▶ **DIRECTIONS**
Identify every line in the material below that contains the word "answer" and copy each of those lines.

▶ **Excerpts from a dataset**
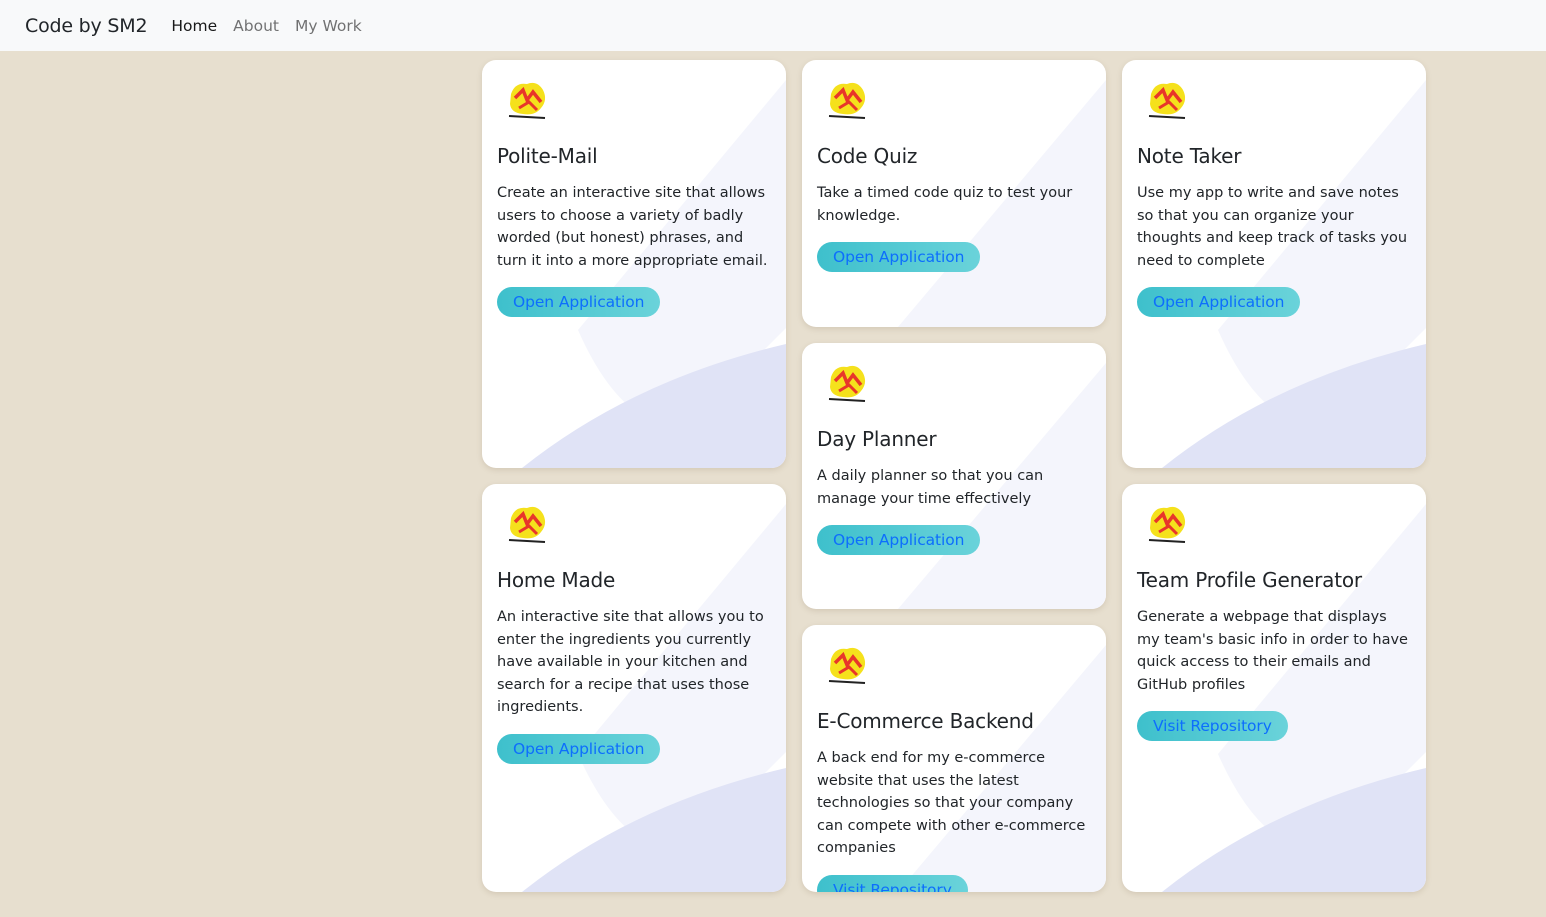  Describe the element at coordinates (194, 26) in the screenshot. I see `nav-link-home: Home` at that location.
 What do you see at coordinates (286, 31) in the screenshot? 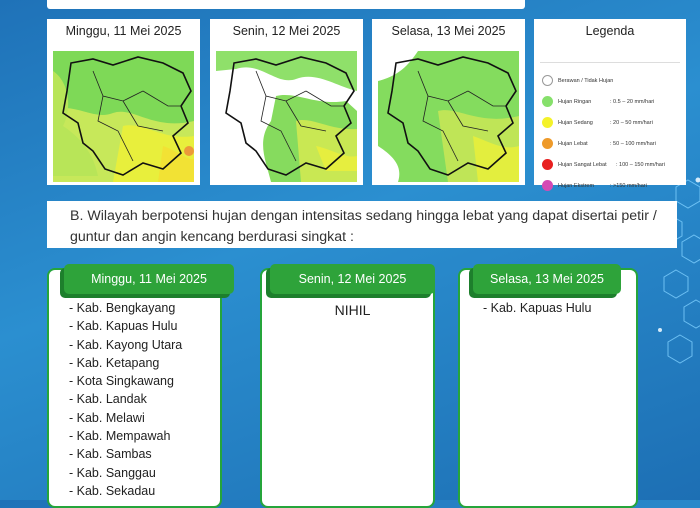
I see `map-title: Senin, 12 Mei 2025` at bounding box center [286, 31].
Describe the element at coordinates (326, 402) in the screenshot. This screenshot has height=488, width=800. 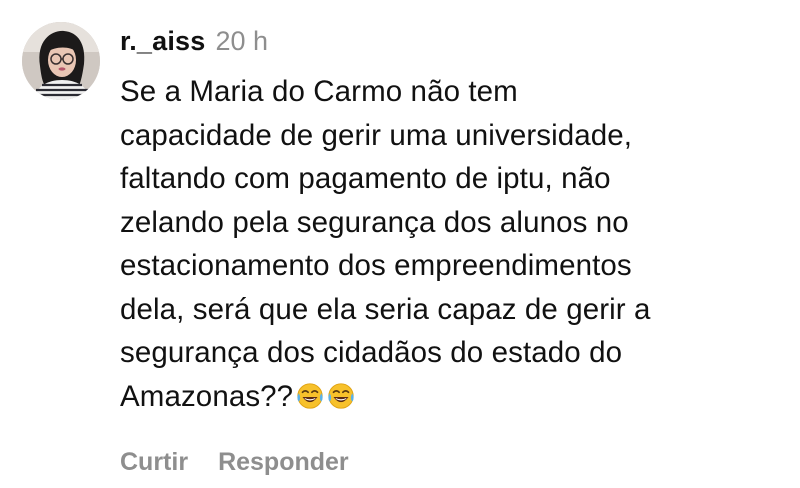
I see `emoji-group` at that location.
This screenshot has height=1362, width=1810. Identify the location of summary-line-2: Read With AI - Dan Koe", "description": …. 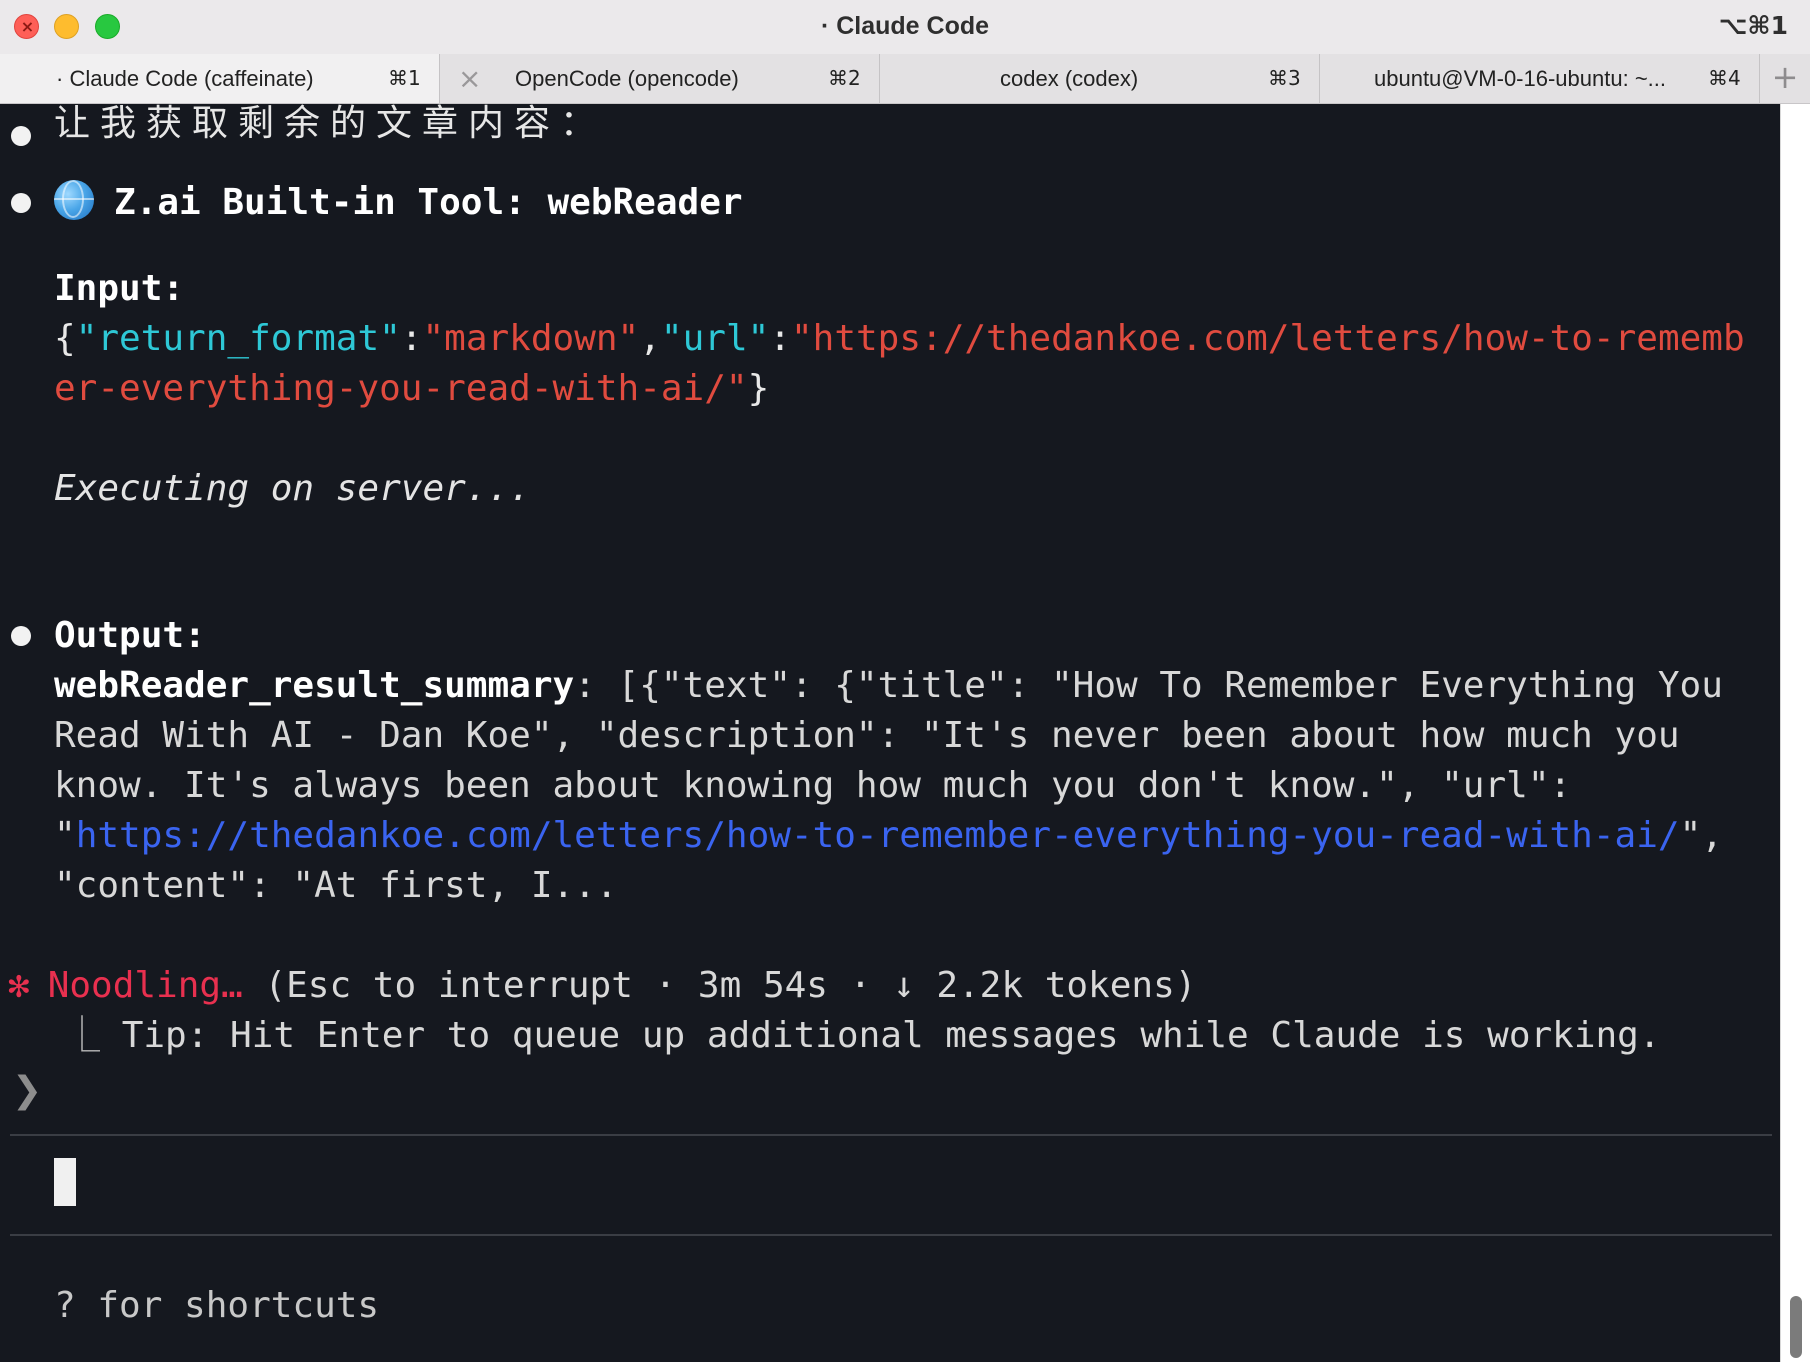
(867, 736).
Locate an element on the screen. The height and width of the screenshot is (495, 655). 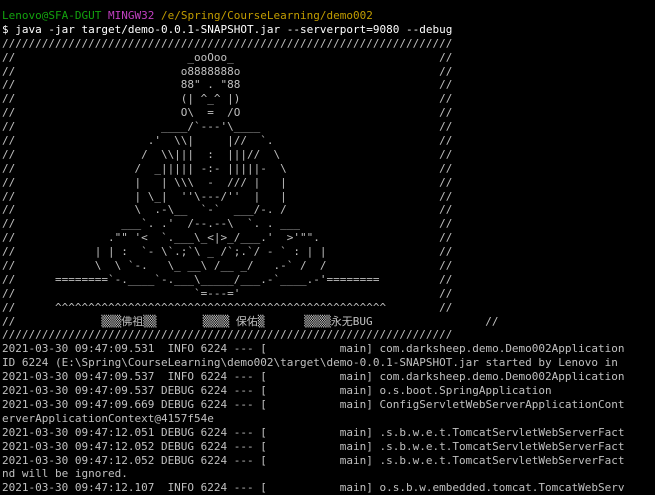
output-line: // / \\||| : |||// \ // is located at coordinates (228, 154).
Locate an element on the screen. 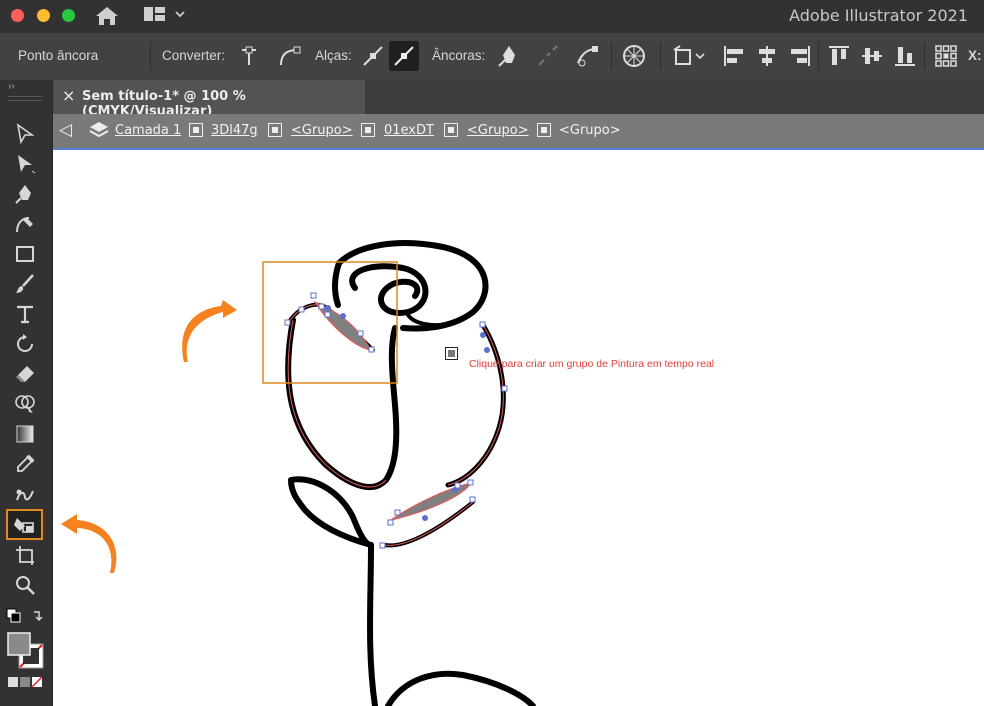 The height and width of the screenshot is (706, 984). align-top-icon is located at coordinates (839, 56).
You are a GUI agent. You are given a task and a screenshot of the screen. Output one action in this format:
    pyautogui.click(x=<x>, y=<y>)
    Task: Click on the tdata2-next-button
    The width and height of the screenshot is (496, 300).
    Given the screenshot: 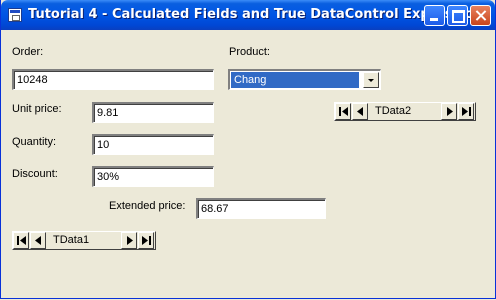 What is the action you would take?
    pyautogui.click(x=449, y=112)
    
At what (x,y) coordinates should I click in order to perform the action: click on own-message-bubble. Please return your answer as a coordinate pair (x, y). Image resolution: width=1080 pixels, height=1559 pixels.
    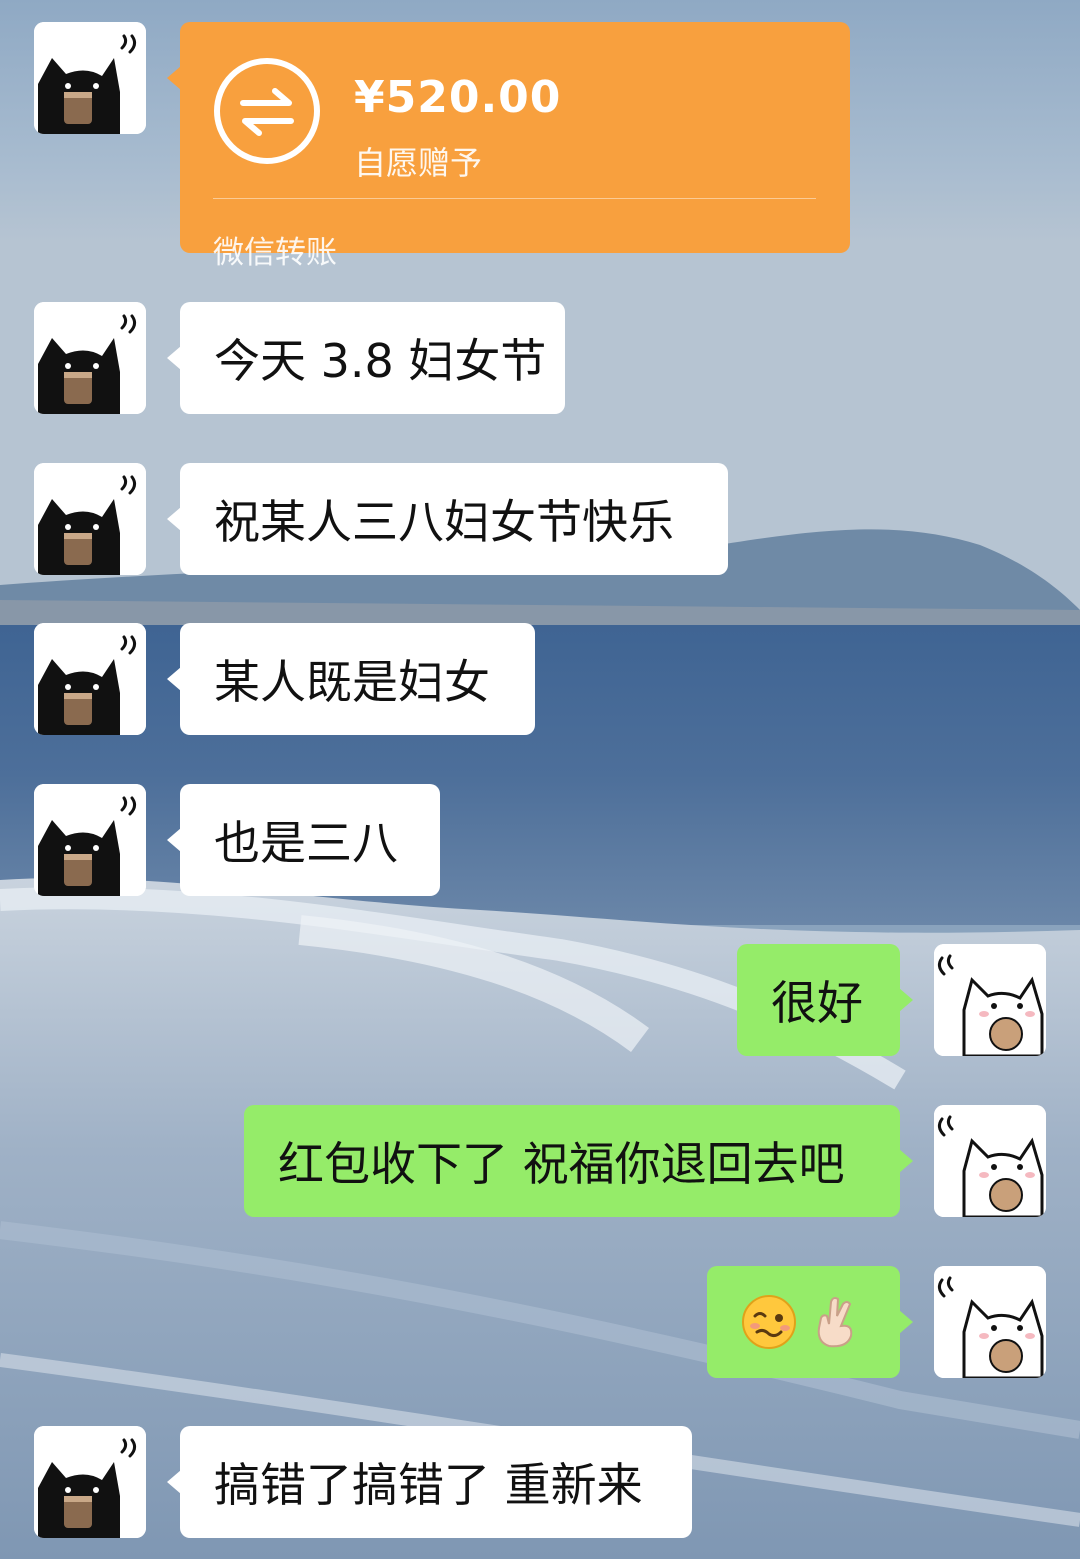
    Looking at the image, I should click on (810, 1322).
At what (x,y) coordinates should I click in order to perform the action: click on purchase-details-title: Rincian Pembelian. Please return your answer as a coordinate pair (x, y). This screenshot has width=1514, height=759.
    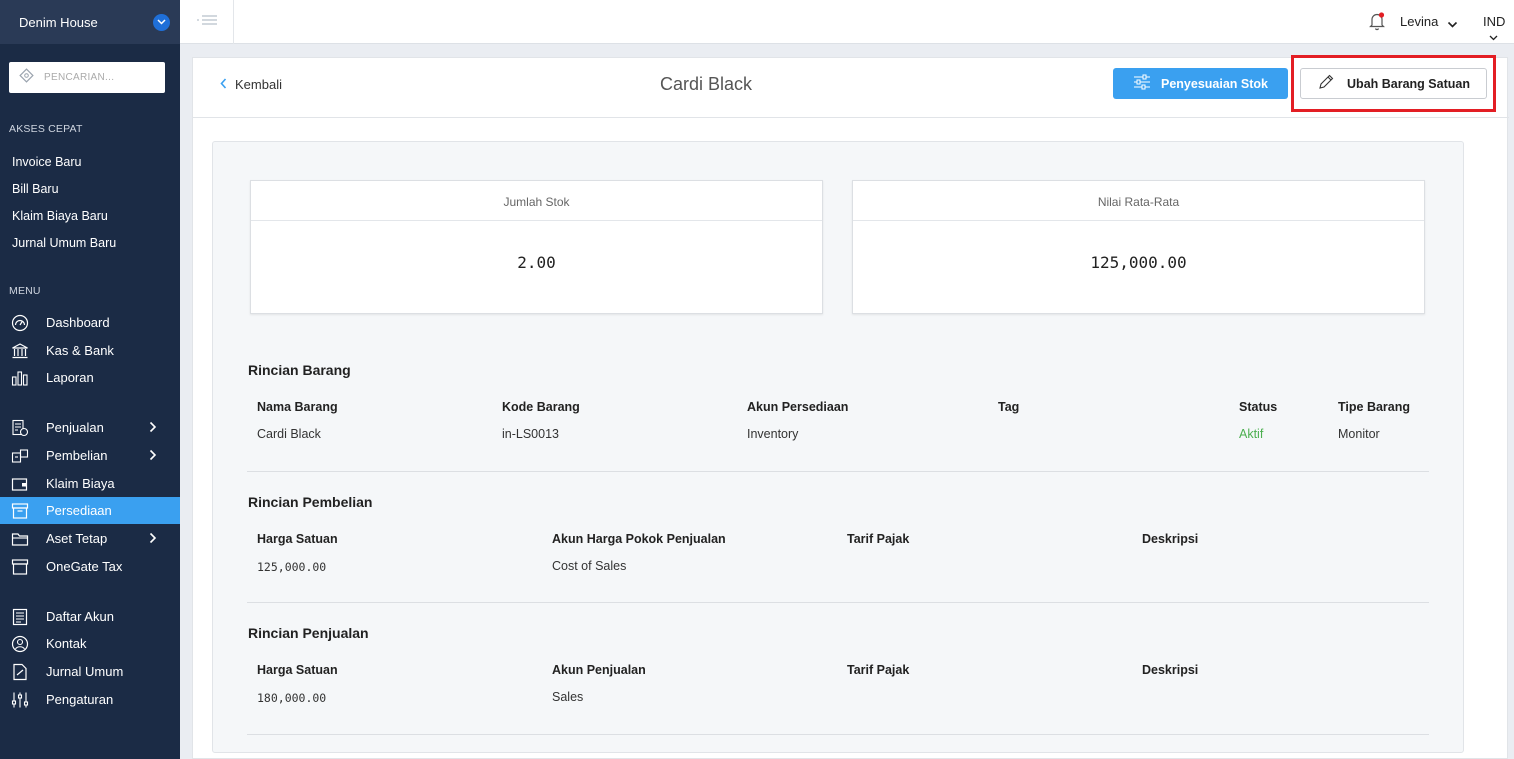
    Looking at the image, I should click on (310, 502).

▶ **OUTPUT**
At what (x,y) coordinates should I click in order to perform the action: click on own-message-bubble. Please return your answer as a coordinate pair (x, y). Image resolution: width=1080 pixels, height=1559 pixels.
At what (x,y) coordinates should I click in order to perform the action: click on purchase-details-title: Rincian Pembelian. Please return your answer as a coordinate pair (x, y). This screenshot has width=1514, height=759.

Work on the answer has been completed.